Will You Trust Before the Answer Comes?
Will you rejoice in salvation even while you are waiting?
Will you worship even in the midst of the suffering?
We will all cry, “How long, O Lord?” at some point.
But through the gospel, we know the final answer: not forever.
Every “How long?” will one day be answered.
• Either in this life…
• Or in eternity, where every tear will be wiped away, and suffering will be no more. (Revelation 21:4)
So until then, we fight.
We trust.
We sing.
Not because life is easy—but because God is faithful.
Let’s pray.
Closing Prayer
Closing Prayer
Father in heaven,
We come before You, humbled by Your Word, strengthened by Your truth, and reminded of Your steadfast love.
Lord, in our suffering, we confess that we are quick to forget Your faithfulness.
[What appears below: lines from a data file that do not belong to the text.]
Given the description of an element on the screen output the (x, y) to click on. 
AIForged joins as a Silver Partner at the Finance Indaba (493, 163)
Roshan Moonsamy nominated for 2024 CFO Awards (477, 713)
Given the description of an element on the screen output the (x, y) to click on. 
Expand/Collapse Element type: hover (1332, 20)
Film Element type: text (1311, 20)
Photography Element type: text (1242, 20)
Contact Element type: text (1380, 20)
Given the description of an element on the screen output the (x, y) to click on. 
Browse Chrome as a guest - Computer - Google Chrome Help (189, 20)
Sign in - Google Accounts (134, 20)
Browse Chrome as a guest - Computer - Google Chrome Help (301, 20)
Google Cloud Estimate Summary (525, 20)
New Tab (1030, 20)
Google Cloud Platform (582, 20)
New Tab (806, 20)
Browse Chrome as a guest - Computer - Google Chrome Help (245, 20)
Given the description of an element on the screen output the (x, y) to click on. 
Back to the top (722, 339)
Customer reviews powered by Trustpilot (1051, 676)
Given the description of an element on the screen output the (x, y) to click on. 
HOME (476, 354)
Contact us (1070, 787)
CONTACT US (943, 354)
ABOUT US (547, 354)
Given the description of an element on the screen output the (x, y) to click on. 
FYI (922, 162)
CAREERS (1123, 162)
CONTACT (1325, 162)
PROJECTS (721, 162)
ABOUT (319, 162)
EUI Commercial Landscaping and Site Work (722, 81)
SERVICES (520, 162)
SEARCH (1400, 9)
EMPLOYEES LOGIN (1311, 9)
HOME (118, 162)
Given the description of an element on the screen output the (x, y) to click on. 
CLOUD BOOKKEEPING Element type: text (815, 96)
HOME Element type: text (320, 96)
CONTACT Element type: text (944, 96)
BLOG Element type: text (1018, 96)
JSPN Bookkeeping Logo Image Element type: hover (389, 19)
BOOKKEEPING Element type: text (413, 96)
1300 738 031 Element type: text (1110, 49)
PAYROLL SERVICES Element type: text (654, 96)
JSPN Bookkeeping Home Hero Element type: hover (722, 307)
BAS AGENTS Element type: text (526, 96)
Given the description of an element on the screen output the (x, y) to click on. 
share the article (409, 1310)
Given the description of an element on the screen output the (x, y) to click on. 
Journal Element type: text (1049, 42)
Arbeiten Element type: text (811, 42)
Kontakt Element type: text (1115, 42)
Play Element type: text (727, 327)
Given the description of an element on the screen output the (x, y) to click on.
Like David, we cry out, “How long, O Lord?” We wrestle with doubt, with fear, and with the weight of silence. But today, we choose to trust—not because our circumstances have changed, but because You do not change.
Help us, Lord, to remember Your past faithfulness and To preach to ourselves that You are good, You are near, and You are working—even when we cannot see it.
Help us to worship, even when we don’t feel like it.
To lift our voices in praise, not because life is easy, but because You are worthy.
Help us to anchor our hope in Christ alone.
For we know that through the cross and the empty tomb, that our suffering is not in vain.
That Your silence is not Your absence.
That our waiting is not forever.
Lord, for those who are weary today, bring comfort.
For those who feel forgotten, remind them of Your presence.
For those battling despair, restore brightness to their eyes.
And above all, let Christ be glorified in our lives—
in our waiting, in our trusting, in our singing.
We thank You, Lord, that every “How long?” will one day be answered.
And until that day comes, we will trust, we will fight, and we will sing.
In the name of Jesus—our Savior, our Rock, our Redeemer—Amen.